Top of DATASET CONTENT

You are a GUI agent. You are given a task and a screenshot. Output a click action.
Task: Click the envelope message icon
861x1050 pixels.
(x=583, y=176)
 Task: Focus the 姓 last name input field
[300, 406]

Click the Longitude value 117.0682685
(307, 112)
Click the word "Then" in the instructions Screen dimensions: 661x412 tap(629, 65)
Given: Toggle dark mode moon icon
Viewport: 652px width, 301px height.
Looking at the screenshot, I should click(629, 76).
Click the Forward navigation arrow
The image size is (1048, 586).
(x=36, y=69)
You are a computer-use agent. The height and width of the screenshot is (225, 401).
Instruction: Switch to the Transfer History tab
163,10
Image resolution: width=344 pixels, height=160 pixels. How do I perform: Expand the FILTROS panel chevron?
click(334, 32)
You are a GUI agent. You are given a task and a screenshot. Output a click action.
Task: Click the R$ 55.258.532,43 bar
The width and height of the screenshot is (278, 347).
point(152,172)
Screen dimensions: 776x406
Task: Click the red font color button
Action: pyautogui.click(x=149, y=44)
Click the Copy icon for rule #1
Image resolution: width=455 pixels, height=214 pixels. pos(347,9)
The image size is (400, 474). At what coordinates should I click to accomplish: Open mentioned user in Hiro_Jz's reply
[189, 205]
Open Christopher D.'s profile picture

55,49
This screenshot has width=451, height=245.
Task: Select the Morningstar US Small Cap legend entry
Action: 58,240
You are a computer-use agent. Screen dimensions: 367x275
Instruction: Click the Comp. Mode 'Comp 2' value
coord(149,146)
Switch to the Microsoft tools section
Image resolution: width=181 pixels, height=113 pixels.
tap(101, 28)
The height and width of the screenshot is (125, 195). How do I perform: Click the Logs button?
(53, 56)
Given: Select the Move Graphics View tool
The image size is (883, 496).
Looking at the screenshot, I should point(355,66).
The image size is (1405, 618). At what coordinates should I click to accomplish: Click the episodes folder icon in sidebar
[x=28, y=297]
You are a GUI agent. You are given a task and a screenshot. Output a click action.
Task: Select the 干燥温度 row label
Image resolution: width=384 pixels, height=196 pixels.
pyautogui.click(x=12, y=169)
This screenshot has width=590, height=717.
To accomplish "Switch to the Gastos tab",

Bottom of DATASET CONTENT

Only lines that contain the string "computer" count; pick each one out of the records and copy it.

- [EXERCISE SOLUTION]
You are a computer-use agent. The height and width of the screenshot is (225, 401).
You are a computer-use agent. Screen dimensions: 367x275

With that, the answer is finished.